We leased a Ford Fiesta in 2013. The party never stopped (but sometimes it stalled)
A story about a bad lease and a good marriage
The other day, I received an email with the following subject line: Important Safety Recall Regarding Your Vehicle from Santa Monica Ford Lincoln. A lesser man might’ve panicked. A more cynical man might’ve thought he was being scammed. But I knew better. This email was sent to me for two reasons:
Nine years ago, we signed a three-year lease on a Ford Fiesta.
Ford manages their email lists about as well as they make cars.
But sometimes an errant belch from a mismanaged data mine can be a godsend. Case in point: I didn’t know what I was going to write about this week, but now I do.
Sign this lease and party with Ford
Back in 2013, Christina and I needed a new car ASAP. We had tied the knot two years earlier, and my parents had given Christina their used 2003 Lexus. That car saw us through some tough moments: my broken ankle, a failed start-up, and the Mayan Apocalypse. But then one day, some dipshit slammed into Christina’s Lexus, totaling the vehicle. A few days after our insurance company cut us a check, we began shopping for a new car.
“What kind of car should we get?” Christina asked.
“No clue. I don’t know jack about cars.”
“What’s your dream car?”
“We can’t afford my dream car.”
“Just play along,” Christina said. “Tell me your dream car, and maybe that’ll help inspire our search.”
“OK, my dream car is a Toyota Corolla.”
“You already drive a Toyota Corolla, honey.”
“Yeah, but you didn’t let me finish. My dream car is a Toyota Corolla with a driver who makes a six-figure salary, with health, dental, pension, and six weeks paid vacation.”
“You’re right, we definitely can’t afford that.”

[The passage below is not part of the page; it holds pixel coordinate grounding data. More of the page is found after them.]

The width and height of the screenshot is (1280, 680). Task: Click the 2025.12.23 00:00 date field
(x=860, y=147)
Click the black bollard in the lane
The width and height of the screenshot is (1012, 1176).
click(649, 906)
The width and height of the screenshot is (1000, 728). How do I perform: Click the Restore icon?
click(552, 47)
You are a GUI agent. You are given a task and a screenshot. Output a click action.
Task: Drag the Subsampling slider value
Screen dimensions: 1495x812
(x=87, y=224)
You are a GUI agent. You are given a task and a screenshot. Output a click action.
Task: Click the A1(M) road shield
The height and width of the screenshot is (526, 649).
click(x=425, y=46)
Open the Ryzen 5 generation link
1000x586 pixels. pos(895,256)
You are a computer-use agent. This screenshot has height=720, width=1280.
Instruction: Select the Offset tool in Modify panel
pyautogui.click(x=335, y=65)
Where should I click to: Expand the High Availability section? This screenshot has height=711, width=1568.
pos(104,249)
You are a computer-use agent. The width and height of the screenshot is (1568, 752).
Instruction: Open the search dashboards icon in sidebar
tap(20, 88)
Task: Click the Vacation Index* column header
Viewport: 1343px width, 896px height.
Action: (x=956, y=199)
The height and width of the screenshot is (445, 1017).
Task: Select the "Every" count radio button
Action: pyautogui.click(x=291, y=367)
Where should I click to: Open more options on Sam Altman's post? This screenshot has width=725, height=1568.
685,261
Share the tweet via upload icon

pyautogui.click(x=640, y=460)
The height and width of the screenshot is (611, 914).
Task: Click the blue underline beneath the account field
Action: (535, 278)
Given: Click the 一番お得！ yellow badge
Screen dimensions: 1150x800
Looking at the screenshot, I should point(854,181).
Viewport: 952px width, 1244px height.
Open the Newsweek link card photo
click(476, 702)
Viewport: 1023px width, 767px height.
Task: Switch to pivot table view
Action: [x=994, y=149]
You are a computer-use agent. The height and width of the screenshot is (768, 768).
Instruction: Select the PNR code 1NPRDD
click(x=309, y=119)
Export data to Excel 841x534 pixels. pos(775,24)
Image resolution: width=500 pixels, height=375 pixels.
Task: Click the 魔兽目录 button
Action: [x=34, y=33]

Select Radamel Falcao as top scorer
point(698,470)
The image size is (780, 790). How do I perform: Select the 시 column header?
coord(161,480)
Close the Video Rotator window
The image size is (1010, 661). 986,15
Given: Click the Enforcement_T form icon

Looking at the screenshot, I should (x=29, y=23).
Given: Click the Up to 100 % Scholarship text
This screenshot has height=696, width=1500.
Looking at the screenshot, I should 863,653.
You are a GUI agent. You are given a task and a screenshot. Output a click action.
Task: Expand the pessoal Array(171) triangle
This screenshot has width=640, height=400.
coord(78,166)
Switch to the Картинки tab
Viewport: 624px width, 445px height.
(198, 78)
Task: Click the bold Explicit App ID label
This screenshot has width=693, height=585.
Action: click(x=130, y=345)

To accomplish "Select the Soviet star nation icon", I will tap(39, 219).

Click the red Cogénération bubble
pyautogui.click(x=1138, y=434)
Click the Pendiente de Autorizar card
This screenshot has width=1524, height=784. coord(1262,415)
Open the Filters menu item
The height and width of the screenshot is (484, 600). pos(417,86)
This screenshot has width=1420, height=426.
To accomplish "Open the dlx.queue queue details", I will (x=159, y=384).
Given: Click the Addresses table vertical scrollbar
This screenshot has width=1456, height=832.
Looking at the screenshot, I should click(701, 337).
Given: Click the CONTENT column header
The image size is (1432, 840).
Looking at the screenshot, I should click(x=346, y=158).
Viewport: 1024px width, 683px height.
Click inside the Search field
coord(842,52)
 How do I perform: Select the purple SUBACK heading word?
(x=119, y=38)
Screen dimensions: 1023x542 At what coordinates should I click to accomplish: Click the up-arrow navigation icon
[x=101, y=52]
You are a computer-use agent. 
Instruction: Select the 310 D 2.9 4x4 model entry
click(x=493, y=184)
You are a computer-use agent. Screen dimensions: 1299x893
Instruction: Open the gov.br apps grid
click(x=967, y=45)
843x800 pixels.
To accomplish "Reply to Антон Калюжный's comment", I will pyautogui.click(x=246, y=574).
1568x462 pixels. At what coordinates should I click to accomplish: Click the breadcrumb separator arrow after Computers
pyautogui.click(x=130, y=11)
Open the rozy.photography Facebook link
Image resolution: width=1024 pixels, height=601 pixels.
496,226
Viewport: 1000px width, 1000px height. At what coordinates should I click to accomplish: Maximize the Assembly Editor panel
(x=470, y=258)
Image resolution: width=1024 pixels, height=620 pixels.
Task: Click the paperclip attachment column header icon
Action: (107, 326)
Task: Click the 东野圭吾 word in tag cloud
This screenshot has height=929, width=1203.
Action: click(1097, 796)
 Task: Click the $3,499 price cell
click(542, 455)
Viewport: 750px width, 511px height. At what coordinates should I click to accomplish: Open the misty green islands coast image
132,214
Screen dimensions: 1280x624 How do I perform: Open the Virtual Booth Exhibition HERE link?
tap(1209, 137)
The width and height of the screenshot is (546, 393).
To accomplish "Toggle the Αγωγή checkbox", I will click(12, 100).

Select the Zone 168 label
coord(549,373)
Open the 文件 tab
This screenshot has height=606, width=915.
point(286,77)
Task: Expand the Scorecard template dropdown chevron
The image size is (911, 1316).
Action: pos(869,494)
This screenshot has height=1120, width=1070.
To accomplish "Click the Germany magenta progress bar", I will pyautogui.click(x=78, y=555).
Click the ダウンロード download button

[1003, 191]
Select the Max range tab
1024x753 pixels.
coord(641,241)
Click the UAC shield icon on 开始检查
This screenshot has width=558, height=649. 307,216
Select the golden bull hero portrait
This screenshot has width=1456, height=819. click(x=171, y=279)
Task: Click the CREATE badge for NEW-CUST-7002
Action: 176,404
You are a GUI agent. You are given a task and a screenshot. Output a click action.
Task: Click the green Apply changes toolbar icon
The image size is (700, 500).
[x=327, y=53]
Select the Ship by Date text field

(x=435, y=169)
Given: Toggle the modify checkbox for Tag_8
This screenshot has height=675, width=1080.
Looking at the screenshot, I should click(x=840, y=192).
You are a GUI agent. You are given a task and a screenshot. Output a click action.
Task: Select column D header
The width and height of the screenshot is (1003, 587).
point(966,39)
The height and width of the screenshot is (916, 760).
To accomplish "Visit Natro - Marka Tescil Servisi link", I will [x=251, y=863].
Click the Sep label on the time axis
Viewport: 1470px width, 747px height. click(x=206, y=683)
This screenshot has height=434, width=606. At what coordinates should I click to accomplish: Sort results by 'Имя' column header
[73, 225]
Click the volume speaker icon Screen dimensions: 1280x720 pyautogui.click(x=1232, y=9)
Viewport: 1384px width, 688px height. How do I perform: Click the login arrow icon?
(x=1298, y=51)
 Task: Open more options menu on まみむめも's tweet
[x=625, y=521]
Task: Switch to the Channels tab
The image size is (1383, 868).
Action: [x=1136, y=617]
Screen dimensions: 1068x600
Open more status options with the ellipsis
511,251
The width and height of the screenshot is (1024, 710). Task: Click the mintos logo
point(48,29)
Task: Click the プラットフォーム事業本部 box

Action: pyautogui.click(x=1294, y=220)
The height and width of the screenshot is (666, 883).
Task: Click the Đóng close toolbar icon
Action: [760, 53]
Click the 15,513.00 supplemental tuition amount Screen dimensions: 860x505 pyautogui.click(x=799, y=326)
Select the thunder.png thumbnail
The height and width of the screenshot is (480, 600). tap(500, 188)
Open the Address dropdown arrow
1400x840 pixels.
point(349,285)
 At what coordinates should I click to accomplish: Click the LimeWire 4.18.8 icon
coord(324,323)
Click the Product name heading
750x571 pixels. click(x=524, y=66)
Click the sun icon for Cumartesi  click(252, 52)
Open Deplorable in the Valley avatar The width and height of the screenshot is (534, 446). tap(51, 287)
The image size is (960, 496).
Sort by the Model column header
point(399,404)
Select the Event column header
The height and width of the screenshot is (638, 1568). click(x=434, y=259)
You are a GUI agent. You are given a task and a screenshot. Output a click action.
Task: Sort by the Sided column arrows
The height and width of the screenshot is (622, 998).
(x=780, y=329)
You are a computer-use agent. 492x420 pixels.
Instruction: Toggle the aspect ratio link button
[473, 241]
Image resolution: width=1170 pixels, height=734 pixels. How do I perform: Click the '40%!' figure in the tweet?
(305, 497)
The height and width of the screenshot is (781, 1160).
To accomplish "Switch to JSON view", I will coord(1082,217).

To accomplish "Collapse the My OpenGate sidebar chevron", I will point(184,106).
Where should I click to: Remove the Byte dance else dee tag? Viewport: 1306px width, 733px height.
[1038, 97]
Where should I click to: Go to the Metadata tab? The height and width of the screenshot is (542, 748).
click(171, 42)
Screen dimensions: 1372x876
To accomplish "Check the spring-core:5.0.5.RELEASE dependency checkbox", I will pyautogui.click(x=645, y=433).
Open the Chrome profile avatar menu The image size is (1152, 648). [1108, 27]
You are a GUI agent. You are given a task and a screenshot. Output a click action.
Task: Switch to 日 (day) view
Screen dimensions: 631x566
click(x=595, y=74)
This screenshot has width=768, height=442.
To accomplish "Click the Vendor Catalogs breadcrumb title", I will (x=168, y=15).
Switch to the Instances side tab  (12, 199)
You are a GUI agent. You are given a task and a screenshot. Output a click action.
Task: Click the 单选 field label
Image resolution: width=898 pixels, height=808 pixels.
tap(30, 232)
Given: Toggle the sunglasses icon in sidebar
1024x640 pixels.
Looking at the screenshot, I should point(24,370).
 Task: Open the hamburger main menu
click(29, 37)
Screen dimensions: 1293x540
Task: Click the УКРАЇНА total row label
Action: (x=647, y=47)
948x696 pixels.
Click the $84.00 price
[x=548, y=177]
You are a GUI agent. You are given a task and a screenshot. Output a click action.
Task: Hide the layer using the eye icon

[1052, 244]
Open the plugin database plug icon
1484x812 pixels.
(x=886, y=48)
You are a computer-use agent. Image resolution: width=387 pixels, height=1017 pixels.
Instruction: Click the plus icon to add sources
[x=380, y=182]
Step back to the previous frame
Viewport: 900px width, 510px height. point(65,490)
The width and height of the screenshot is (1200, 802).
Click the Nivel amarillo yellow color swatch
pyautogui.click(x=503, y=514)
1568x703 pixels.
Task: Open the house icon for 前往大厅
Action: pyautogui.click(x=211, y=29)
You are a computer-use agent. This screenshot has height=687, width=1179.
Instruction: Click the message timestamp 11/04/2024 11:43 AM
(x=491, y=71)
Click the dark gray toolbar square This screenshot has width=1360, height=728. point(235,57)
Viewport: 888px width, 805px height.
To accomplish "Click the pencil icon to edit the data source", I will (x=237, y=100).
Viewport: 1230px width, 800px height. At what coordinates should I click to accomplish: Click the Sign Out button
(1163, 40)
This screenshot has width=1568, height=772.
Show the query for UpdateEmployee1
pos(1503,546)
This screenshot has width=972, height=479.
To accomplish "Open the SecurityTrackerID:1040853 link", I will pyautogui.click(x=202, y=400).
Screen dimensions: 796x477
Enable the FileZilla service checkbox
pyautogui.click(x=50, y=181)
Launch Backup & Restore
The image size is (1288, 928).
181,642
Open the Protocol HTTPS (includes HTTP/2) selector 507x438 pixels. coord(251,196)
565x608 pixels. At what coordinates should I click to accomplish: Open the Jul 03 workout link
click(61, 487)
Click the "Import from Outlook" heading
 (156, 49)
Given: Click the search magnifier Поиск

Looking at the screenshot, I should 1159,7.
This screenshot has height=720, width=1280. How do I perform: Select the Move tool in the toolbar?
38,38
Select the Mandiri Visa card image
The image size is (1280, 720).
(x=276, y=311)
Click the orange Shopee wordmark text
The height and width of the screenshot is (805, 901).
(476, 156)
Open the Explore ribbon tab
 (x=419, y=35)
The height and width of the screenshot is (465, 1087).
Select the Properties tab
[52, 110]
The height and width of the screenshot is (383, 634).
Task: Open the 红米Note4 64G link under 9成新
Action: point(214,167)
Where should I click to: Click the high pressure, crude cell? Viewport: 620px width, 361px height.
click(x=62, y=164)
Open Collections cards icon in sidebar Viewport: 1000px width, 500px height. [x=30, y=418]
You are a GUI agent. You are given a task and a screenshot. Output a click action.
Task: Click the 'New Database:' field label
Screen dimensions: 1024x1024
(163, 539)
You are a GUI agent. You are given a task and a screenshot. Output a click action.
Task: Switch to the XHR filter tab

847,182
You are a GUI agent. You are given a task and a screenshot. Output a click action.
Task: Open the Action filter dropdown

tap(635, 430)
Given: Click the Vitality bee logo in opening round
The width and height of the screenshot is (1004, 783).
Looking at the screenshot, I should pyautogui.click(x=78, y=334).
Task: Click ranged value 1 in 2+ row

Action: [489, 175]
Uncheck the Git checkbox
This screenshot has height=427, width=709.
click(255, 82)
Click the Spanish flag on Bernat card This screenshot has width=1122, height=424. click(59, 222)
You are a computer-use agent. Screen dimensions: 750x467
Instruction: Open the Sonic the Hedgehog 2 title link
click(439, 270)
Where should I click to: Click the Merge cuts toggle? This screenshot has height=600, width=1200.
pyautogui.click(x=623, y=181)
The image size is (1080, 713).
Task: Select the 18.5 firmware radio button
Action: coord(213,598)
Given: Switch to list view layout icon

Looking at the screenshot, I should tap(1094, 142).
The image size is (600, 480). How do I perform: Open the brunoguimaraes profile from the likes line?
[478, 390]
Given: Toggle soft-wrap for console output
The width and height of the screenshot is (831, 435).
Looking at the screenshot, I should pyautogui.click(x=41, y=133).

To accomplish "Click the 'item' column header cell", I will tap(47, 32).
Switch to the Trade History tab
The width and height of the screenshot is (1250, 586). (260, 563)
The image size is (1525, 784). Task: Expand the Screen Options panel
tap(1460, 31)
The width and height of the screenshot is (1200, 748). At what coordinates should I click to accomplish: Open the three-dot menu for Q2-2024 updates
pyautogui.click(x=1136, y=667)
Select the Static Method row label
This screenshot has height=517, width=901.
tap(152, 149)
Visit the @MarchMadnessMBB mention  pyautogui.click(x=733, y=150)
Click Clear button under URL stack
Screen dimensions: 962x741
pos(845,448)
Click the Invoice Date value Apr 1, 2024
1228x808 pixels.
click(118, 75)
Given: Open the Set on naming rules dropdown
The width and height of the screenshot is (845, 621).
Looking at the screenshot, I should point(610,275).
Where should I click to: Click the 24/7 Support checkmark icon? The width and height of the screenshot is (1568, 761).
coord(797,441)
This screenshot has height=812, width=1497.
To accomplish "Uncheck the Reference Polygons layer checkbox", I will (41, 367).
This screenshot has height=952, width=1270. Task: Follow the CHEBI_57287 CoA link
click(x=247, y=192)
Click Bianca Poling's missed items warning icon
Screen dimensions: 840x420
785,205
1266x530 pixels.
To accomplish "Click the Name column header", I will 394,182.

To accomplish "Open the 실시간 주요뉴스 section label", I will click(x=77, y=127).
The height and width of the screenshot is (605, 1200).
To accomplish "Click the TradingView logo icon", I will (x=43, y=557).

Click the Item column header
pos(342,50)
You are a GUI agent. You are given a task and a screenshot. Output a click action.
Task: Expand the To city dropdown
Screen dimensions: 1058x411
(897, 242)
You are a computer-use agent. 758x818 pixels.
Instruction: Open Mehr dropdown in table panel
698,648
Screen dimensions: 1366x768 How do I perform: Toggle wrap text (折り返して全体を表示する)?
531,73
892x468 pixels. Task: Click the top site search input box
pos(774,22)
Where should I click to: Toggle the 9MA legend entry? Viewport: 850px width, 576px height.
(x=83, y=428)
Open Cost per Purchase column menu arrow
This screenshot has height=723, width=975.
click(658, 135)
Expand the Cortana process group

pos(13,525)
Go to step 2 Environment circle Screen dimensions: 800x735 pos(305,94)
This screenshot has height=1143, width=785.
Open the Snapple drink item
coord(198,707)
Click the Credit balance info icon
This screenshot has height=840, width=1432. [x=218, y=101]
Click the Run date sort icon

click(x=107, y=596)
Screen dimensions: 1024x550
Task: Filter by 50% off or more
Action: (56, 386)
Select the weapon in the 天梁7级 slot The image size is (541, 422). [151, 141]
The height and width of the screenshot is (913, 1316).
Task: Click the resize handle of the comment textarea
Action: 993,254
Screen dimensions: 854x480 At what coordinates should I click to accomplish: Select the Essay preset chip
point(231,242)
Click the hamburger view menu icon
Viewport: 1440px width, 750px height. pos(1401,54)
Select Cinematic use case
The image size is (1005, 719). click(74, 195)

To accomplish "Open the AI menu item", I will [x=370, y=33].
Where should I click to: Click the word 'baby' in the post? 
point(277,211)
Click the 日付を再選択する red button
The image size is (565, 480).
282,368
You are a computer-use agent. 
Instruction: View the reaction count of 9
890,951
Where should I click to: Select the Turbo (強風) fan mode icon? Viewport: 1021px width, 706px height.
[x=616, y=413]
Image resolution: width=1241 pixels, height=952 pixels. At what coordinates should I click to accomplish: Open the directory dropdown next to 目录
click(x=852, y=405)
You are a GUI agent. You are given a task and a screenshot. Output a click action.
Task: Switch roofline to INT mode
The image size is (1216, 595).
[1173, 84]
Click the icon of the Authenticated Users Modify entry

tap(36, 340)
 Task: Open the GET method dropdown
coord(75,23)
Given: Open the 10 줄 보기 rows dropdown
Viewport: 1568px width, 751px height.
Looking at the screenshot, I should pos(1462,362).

Eventually, for reasons I don’t remember, we ended up at the North Hollywood Ford dealership, which incidentally, is where dreams go to die.
Our salesman was new. He looked like he was twelve going on thirteen. I think we were his first customers ever. Speaking of firsts, this was our first major financial decision as a married couple. We were no match for this novice car salesman.
We told the salesman we were on a budget. He showed us a silver Ford Fiesta. Christina was able to pair her phone to the stereo on the first try (something of a technology coup in those days). We took it for a test drive and everything went fine. Back at the dealership, the rookie salesman played his ace card.
“Check this out,” he said as he flipped a switch on the dashboard.
Suddenly, the Ford Fiesta’s interior lights began to change colors: blue, purple, green.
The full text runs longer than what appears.